___ RECORDS PROVIDED ___

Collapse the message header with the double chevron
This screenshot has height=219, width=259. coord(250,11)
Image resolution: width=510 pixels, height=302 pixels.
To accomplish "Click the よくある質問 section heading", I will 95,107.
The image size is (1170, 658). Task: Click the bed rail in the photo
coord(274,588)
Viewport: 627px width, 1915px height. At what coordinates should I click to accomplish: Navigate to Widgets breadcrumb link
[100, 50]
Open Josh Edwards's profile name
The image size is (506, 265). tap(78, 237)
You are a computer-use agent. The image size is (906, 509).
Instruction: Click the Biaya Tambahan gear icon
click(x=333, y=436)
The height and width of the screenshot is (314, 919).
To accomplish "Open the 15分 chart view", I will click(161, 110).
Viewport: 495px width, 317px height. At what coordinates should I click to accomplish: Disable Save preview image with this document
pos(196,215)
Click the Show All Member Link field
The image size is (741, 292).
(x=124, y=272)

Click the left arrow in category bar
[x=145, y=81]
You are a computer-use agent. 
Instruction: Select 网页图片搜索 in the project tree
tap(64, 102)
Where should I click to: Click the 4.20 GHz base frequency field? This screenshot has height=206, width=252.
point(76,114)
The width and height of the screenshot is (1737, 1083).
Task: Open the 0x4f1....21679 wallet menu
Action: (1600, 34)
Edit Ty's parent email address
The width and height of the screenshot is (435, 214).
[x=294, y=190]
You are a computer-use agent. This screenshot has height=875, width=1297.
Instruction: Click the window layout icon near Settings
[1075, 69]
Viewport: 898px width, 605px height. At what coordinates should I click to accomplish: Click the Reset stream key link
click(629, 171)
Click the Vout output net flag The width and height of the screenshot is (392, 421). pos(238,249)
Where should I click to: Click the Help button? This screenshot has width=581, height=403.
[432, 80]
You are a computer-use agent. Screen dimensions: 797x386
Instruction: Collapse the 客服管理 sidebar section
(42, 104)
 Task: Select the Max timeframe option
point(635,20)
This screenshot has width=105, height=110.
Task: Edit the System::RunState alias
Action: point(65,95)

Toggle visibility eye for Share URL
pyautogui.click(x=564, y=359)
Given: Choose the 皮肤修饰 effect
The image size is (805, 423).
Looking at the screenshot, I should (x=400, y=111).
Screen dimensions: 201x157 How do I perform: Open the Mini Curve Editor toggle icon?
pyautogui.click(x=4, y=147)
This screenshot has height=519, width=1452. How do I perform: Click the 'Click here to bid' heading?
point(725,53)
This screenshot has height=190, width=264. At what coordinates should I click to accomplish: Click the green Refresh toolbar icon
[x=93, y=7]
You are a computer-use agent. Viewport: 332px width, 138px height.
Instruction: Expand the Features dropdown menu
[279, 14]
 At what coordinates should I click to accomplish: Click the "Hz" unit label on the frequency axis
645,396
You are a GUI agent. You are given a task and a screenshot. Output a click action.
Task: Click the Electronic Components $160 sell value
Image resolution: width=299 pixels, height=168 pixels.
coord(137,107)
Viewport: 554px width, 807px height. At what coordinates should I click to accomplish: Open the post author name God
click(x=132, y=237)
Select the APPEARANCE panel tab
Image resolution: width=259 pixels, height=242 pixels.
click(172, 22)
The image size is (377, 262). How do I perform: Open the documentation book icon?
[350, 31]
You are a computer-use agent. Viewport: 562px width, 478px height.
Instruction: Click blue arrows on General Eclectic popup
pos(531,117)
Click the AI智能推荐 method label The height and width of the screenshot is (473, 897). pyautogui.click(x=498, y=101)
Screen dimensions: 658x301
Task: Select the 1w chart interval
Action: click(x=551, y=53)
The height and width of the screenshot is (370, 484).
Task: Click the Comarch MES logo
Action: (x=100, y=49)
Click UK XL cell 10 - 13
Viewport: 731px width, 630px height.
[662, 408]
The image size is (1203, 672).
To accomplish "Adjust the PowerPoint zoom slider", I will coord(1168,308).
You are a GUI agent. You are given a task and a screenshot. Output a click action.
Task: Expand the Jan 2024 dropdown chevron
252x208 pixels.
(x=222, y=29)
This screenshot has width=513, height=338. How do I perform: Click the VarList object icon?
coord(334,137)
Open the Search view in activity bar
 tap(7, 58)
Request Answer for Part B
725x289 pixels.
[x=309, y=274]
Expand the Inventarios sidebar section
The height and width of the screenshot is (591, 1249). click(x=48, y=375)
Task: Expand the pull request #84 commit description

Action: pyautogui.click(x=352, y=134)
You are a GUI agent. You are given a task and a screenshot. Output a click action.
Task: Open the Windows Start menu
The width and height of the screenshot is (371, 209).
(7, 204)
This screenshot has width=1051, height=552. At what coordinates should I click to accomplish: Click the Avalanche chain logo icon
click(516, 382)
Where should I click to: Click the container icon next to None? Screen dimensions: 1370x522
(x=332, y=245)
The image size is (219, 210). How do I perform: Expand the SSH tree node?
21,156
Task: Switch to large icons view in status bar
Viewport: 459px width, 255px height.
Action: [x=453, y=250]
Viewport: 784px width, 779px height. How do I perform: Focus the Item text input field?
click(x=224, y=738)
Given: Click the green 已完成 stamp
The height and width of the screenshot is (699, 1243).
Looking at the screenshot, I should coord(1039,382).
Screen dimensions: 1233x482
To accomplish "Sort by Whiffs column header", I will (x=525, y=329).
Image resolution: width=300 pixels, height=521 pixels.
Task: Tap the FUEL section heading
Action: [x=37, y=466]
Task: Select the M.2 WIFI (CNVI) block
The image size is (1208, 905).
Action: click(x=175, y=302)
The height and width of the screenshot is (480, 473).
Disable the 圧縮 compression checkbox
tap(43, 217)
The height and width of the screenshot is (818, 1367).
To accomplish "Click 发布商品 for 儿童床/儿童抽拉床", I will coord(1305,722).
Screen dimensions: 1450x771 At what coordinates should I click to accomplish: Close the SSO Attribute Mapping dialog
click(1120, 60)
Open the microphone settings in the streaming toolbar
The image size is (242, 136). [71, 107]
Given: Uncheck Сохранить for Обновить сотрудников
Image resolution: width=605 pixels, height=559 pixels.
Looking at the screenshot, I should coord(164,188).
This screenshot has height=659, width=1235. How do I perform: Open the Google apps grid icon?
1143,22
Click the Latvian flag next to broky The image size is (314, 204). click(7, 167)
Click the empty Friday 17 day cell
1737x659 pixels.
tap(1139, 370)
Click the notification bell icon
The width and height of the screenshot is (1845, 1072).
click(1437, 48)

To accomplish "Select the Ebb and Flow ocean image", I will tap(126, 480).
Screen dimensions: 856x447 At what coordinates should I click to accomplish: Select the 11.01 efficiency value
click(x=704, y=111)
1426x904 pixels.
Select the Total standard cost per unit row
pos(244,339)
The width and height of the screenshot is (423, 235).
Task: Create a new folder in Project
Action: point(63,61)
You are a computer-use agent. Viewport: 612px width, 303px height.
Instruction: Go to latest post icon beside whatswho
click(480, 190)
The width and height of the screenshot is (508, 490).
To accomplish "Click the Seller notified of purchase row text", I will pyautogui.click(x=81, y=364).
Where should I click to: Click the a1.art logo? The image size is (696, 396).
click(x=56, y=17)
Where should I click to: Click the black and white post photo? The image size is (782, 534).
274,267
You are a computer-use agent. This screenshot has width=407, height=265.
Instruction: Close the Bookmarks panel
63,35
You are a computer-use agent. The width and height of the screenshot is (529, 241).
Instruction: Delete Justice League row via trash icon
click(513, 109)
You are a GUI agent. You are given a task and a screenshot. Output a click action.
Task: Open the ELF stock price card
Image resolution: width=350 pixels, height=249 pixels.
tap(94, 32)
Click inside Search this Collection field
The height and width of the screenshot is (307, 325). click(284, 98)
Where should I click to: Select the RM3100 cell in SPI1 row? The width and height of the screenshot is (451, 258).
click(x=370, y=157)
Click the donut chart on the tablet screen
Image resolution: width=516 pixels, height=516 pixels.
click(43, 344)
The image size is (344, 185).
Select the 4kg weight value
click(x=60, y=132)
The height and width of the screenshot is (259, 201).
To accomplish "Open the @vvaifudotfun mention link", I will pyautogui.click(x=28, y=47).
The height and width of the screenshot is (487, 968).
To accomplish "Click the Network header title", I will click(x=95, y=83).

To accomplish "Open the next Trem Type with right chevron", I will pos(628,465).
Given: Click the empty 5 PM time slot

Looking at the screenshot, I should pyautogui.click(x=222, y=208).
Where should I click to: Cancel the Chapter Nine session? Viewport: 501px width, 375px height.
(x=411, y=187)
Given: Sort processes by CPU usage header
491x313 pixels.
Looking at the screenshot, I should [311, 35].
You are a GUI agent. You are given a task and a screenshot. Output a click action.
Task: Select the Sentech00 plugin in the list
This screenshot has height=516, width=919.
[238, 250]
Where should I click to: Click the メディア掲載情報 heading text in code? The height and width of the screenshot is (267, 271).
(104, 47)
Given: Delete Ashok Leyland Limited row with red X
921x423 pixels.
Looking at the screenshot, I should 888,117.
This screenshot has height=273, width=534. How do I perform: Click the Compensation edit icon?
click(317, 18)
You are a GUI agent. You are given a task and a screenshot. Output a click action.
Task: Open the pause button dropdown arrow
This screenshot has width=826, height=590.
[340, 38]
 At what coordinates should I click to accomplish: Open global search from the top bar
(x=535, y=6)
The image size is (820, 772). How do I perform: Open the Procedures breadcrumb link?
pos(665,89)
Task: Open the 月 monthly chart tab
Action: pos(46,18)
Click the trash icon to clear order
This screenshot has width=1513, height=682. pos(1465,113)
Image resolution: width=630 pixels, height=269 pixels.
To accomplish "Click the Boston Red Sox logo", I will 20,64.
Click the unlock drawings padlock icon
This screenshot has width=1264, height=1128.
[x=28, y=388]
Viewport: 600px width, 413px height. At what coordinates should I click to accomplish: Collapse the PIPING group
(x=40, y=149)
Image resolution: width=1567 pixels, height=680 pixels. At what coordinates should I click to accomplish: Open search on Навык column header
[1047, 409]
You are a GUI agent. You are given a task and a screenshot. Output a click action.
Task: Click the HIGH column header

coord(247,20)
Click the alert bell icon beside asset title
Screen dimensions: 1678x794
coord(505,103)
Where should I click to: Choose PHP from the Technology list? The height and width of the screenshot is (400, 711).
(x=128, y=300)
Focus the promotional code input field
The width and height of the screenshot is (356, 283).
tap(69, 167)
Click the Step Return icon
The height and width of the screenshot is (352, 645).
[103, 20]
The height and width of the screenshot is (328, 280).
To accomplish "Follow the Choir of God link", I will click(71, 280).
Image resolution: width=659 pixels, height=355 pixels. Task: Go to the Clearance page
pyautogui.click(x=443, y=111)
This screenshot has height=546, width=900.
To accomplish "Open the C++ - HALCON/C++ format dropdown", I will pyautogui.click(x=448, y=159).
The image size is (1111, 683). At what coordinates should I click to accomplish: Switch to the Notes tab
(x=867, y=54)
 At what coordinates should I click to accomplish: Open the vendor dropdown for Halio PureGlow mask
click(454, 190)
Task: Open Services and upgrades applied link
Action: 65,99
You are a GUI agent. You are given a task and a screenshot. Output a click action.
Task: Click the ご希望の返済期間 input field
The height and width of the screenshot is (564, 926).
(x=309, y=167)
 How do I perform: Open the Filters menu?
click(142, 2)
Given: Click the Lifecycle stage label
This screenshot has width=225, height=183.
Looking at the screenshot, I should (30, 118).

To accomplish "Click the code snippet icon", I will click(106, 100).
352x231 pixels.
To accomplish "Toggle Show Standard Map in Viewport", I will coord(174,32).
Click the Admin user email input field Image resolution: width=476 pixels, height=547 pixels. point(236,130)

___

■ PROBLEM STATEMENT
Please work out how many lines of the listing hold the word "flag" and reply with only that number.

■ TASK ANSWER
2